Soil

The hidden half of our biosphere is beneath our feet. When organisms die, the nutrients they had curated throughout their lives are trapped in the organism until detrivores along with root and mycorrhizal networks bring them back into circulation. In the same way that our breath which generates CO2 has a reciprocal process in plants that take that CO2 and turn it to O2, thus returning it to its original state, the action of the soil ecosystem returns all the other elements essential to life to circulation.
As a civilization, we make the most impact on soil via agriculture and land use changes, and things haven’t been going well. The green revolution, while solving food shortages of its day, also catapulted us into an input heavy approach to agriculture which effectively shut down the soil food web. Under normal conditions, green plants in the ground create plant sugars from photosynthesis which they shuttle down to their roots to exchange with the soil ecosystem for essential nutrients. When plants are heavily fertilized, they stop this function, effectively cutting off the major food source of the soil ecosystem. We further the damage via tilling our fields, breaking up mycelial networks, the core of communication and nutrient exchange.

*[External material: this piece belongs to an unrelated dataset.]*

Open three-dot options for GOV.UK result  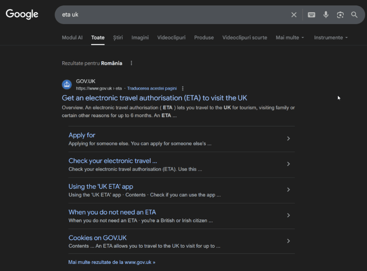183,88
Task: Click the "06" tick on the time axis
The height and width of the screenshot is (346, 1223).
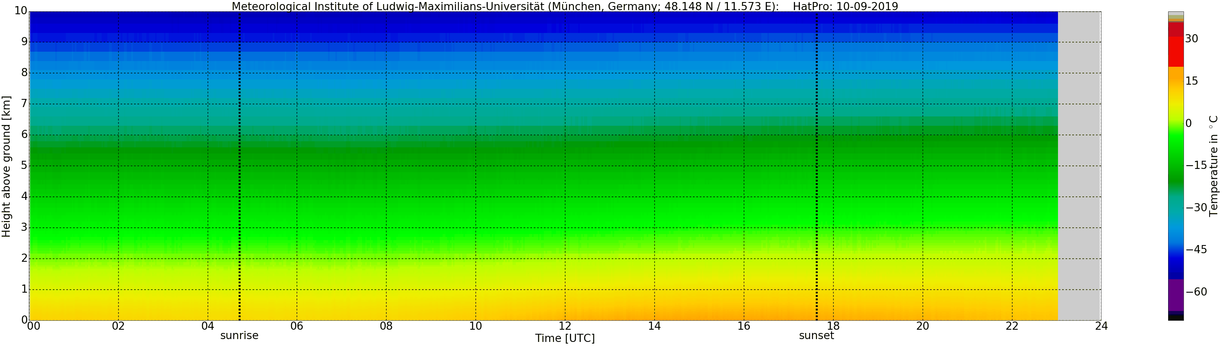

In much of North American agriculture we are down to our last ¼-1/2 inch of topsoil, having started 200 years ago with a continent that averaged 6-9 feet of topsoil. We are nearly at the end of time for our current ways of growing. We can’t continue because we have nearly used up our soil wealth.
Fortunately, the same industry that burned through our topsoil reserves has the power to restore those reserves – via regenerative agriculture and lower impact methods of growing. Healthy soils are also foundational to healthy hydrology, and biodiversity. The more we invest in it, the larger and more multifaceted the returns.